Exercise brief
Indicate how many lines in the listing below contain the word "School". No other output is permitted.

Input data
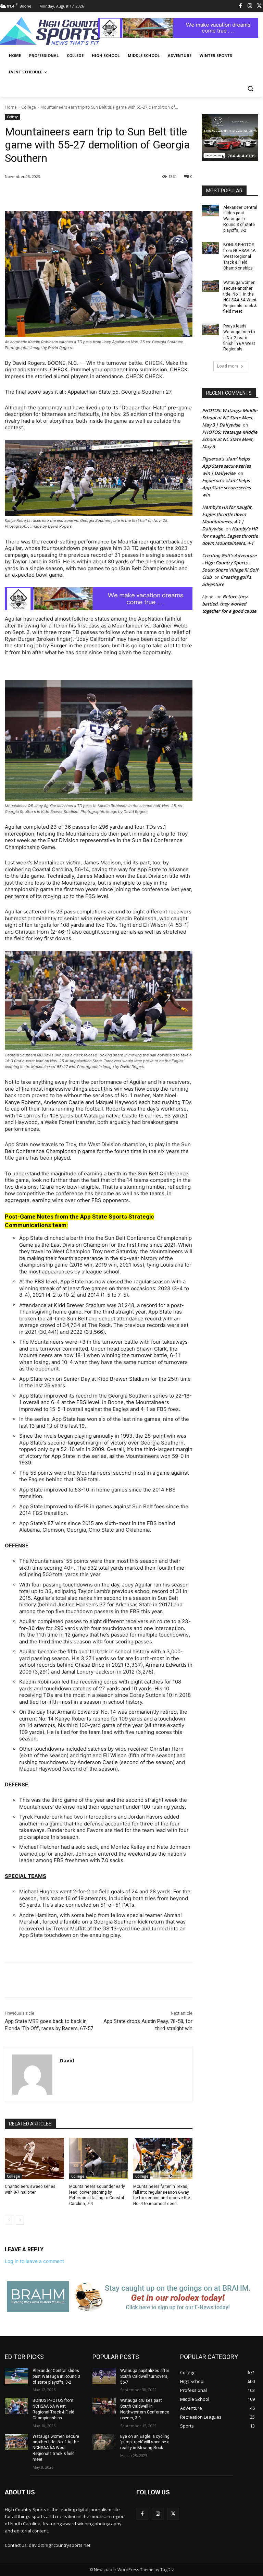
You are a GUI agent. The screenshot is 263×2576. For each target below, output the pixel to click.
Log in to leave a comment (34, 2261)
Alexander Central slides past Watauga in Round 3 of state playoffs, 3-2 (240, 219)
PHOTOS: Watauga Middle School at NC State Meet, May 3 (229, 439)
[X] (70, 194)
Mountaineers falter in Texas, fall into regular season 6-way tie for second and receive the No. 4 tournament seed (161, 2195)
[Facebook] (241, 6)
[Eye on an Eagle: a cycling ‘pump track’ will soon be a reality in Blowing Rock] (104, 2442)
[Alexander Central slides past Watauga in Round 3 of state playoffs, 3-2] (210, 210)
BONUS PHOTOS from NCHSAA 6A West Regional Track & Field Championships (239, 256)
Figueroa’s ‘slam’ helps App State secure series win (226, 487)
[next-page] (20, 2220)
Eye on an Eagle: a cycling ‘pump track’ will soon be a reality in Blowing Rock (145, 2442)
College (28, 107)
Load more (228, 366)
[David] (32, 2074)
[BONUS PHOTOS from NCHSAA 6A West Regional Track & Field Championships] (210, 248)
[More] (117, 194)
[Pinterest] (85, 194)
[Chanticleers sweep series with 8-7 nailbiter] (34, 2158)
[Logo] (51, 31)
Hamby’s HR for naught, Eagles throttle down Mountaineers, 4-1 (230, 536)
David (67, 2060)
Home (11, 107)
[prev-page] (9, 2220)
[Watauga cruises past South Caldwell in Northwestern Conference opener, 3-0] (104, 2406)
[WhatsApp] (101, 194)
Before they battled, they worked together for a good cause (229, 604)
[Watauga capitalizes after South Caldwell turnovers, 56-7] (104, 2376)
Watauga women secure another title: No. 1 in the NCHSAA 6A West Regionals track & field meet (56, 2448)
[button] (250, 89)
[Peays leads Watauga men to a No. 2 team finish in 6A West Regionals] (210, 329)
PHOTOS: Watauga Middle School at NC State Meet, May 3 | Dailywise (229, 417)
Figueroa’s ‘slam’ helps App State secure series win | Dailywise (226, 466)
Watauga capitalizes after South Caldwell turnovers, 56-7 (144, 2376)
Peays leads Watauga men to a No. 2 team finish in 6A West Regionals (239, 337)
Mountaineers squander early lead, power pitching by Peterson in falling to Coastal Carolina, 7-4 (97, 2195)
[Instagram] (250, 6)
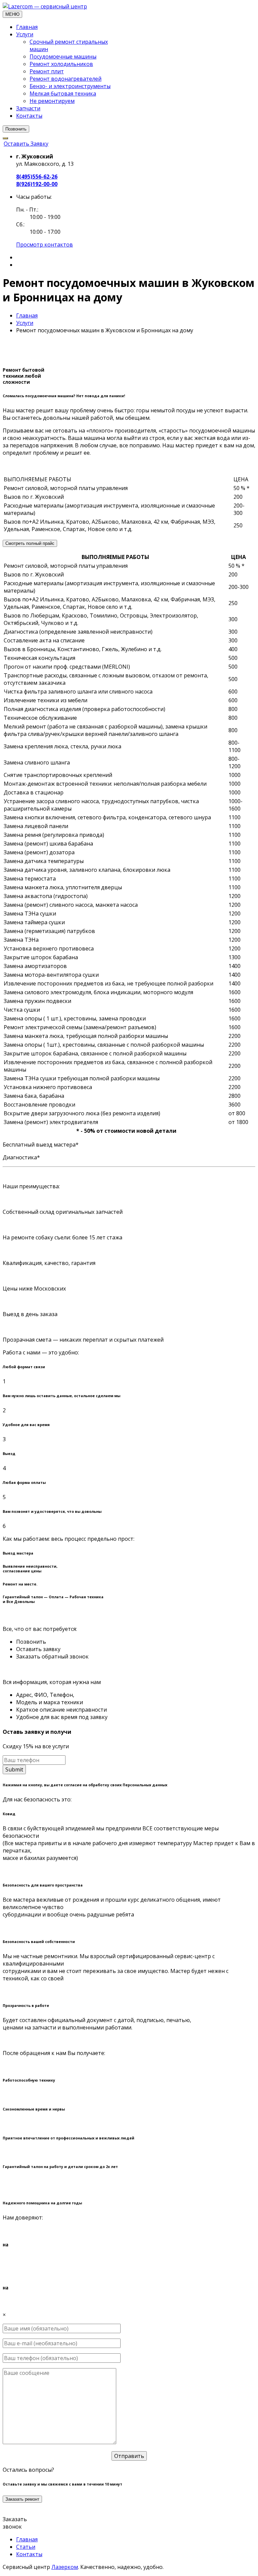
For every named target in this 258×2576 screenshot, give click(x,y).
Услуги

Response area
2